Educators voice their objections to new rules for small drones

3 min read

Drone in sky
Photo: Robert MacPherson/AFP/Getty Images

Last week, a group of researchers, teachers, and administrators from 16 institutions of higher learning including Harvard, Duke, and Stanford, registered their objections to the U.S. Federal Aviation Administration's recent “Interpretation of the Special Rule for Model Aircraft.” They did that by submitting, with the assistance of counsel, a 13-page letter in response to the FAA’s request for public comments.

These academicians are upset, in large part, because the FAA’s rules for model aircraft have been making it increasingly difficult for them to incorporate hands-on activities into their research and instruction. That’s because having their students design, build, and fly model aircraft (such as quadrotors and other kinds of small, low-altitude drones) the way countless hobbyists do is forbidden by the FAA’s prohibition on the use of model aircraft for anything that is not strictly a hobby.

Those who are at public universities can apply to the FAA for a Certificate of Waiver or Authorization (COA), but that option is not open to the faculty of private institutions. And in any case, the process, which was designed for doing research on comparatively large aircraft, is too cumbersome to address most educators’ needs.

“About the time you get an approval,” says Ella Atkins, a professor of aerospace engineering at the University of Michigan and one of the signatories to the letter, “the students have moved on.”

One work-around for some of these professors has been for them to limit the flights of student-built aerial vehicles to inside buildings.
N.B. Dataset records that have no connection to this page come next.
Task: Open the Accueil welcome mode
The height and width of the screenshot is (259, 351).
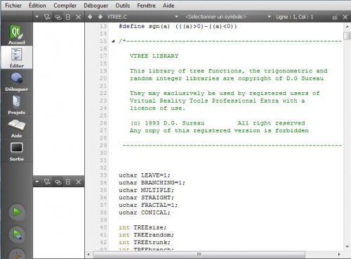Action: coord(16,34)
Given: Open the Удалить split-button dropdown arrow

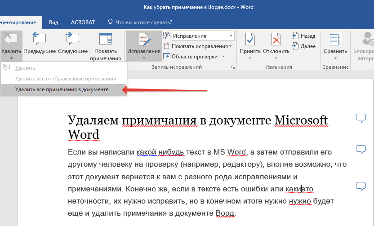Looking at the screenshot, I should (11, 58).
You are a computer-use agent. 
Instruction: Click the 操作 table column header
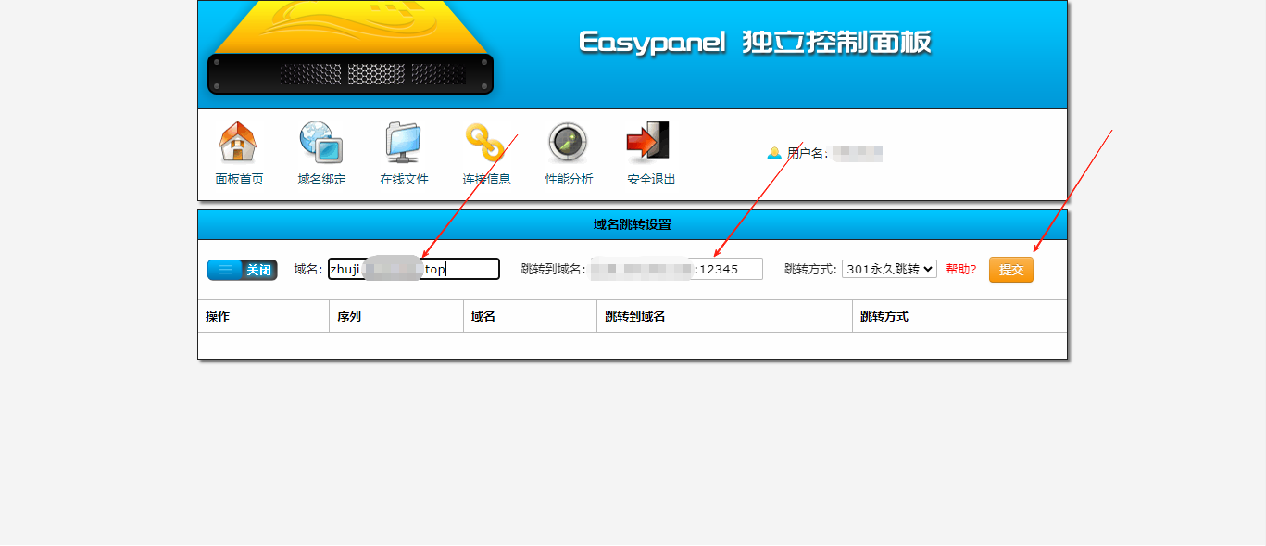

But even that ability may be in jeopardy given the FAA’s stance that its jurisdiction extends not just to “navigable airspace” (some hundreds of feet in the air), as has long been the norm, but all the way to the ground, including under bridges and inside tunnels.

“The agency views all airspace at any altitude in its jurisdiction,” says Brendan Schulman, special counsel with the New York City law firm Kramer, Levin, Naftalis & Frankel, who assisted the educators with their submission. “I’ve even heard of situations when there was at least a passing question raised about operating inside a closed area like a gymnasium,” he says. “It’s hard to predict what the [FAA’s] limit is.”

The educators are also concerned that the FAA’s strict interpretation of its rules may prohibit many of them from flying model aircraft at all, even in their off hours. According to their letter, the FAA’s recently issued interpretation “implies that researchers in numerous academic disciplines, especially in engineering and aeronautics, may effectively be banned from participating in model aviation as a hobby. “They are telling me that, as a professor, I can’t fly with my kids,” says Atkins.

Paul Voss, an engineering professor at Smith College, in Northampton, Mass., led this group of educators in providing feedback to the FAA. He has long maintained that a sensible solution to many of the problems posed by small drones is simply to defer decisions about their acceptable use to the people whose property is being overflown.

Although you might expect that landowners would have final say about what can be done a few feet over their properties, the FAA’s official position, as documented in an appendix to the educators’ letter, is that “[p]rivate land owners do not have any jurisdiction over the airspace above their property and cannot prohibit or allow aviation operations over their land.”

Voss regards that position as both unwise and unsafe. “We have a whole host of laws that protect the lowermost airspace—reckless endangerment, peeping-Tom laws, trespass—but all of a sudden the FAA comes in and it’s unclear who has jurisdiction,” says Voss.

The educators ask the FAA to rescind its recent interpretation of the special rule for model aircraft, focus its enforcement on the people who recklessly operate model aircraft within navigable airspace, and institute some sensible regulations for small drones based on altitude of flight, weight, and speed. And they stress that “the FAA should respect the well-established precedent that the immediate reaches of the airspace are vested in the landowner and are therefore not considered a public highway for aviation.”

We’ll have to wait and see how the FAA responds to these suggestions, not to mention the other 20,000 or so comments it has so far received on the topic.